Personally I can't wait for uplift's autobiography!

shaun's picture
shaun's picture
shaun Thursday, 6 Jun 2013 at 5:57pm

Here you go gopatter
You can get one of his boards from here,www.surftechaustralia.com.au/index.php?option=com_content&view=article&i... apparently he makes regular trips to Taiwan to handshape boards.

When I run into a surfing legend, should I bow my head and not make I contact? Do I kiss there hand or their feet?

blindboy's picture
blindboy's picture
blindboy Thursday, 6 Jun 2013 at 6:00pm

No mate, you sit on the beach and learn, some manners would be a good place to start.

woodwork's picture
woodwork's picture
woodwork Thursday, 6 Jun 2013 at 8:28pm

I never really got to know Wayne personally. There were times when I just said hello! I just enjoyed watching him surf!! I had plenty of friends who knew him well. Apparently on one occasion he and about twelve other guys were in a resteraunt The menus were past around. ......Wayne ordered first . .....As soon as the crew saw what he ordered they all ordered exactly the same meal as he did.

shaun's picture
shaun's picture
shaun Thursday, 6 Jun 2013 at 9:17pm

That is gold wooody, absolute gold.

aitch's picture
aitch's picture
aitch Friday, 7 Jun 2013 at 8:39am

Always been a fan of Wayne and films that don't want to be 'surf films'
Please enter it in the American east coast surf film festivals in Nova Scotia and New York. They will surely eat this up. And, shamelessly, I'd get a chance to see it. Good luck.

gopatter's picture
gopatter's picture
gopatter Friday, 7 Jun 2013 at 9:11am

Yeah, yeah Shaun - the guys pure evil.

shaun's picture
shaun's picture
shaun Friday, 7 Jun 2013 at 9:31am

Sorry gopatter,being basically illiterate, I am not real good at getting my point across, I am actually having a go at all the guys who think that all these legends walk on water, I am not really hanging shit on Wayne,Nat or whoever, if they can make a living from hero worship good luck to them. Nat had it down to a fine art, but stepped over the mark, Wayne seems to be taking it to a new level.
But seriously,that meal in the restaurant, it would have to have been vegetarian as sheep don't eat meat. Woodwork, you were taking the piss weren't you?

yorkessurfer's picture
yorkessurfer's picture
yorkessurfer Friday, 7 Jun 2013 at 10:14am

@abc-od: I had one of those frog model boards too! A 7'4" pintail. Never knew it was a Wayne Lynch until I read your post. It was a great board, I surfed it at solid Kirra through the mid nineties. It went sick in the barrel! I sold it to a mate who was going to Indo. Dunno what happened to it, I wonder if I could get it back? Probably on a scrap heap somewhere by now.
I got pissed with Wayne at the Port Elliot pub some years ago. He seemed like a jolly good fellow! It was only later I found out that he never drinks and had a shocking hangover the next day:)

the-roller's picture
the-roller's picture
the-roller Friday, 7 Jun 2013 at 10:18am

@shaun,

"if they can make a living from hero worship good luck to them".
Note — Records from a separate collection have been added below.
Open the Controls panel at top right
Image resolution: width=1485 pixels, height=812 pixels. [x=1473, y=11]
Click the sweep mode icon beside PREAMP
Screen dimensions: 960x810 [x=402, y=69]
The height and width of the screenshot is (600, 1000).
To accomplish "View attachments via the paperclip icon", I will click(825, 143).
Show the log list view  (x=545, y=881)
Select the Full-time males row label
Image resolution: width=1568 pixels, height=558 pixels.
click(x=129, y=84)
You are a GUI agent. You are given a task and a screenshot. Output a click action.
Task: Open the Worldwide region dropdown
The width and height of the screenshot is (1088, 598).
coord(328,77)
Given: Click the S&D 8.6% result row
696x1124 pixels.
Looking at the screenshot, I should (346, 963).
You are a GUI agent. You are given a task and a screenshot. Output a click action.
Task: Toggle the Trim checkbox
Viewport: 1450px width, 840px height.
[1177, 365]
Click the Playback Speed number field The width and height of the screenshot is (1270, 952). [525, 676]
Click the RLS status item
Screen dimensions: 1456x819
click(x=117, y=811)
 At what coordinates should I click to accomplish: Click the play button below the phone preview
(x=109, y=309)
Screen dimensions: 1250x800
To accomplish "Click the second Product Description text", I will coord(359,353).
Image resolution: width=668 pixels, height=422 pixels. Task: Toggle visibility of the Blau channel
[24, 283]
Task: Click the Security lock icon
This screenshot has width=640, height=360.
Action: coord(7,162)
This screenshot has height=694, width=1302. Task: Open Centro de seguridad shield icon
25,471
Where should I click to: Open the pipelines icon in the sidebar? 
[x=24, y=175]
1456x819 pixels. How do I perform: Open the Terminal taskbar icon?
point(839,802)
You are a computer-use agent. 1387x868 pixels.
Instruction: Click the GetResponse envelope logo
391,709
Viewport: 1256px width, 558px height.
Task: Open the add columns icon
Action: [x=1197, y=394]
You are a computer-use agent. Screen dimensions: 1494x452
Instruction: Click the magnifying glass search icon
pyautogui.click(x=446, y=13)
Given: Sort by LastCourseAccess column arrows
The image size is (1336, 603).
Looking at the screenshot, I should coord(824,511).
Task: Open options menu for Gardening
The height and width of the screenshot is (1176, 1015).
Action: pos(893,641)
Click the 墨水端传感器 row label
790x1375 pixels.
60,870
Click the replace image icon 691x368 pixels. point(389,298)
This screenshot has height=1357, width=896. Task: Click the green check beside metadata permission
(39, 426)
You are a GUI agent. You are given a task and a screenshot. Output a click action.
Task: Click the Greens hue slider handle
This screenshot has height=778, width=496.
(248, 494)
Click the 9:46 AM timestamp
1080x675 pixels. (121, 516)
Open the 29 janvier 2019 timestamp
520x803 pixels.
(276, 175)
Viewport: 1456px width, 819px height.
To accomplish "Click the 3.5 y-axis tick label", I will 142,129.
in my useless opinion, your observation is clearly the comment of the thread!

shaun's picture
shaun's picture
shaun Friday, 7 Jun 2013 at 1:13pm

Na, Woody gets the gong from my point of view, not often do I get a belly laugh off the internet, thanks Woody.

woodwork's picture
woodwork's picture
woodwork Sunday, 16 Jun 2013 at 4:07pm

Worlds best surfer. Wayne Lynch.!!!!! Wayne's Wayne and that's that !!!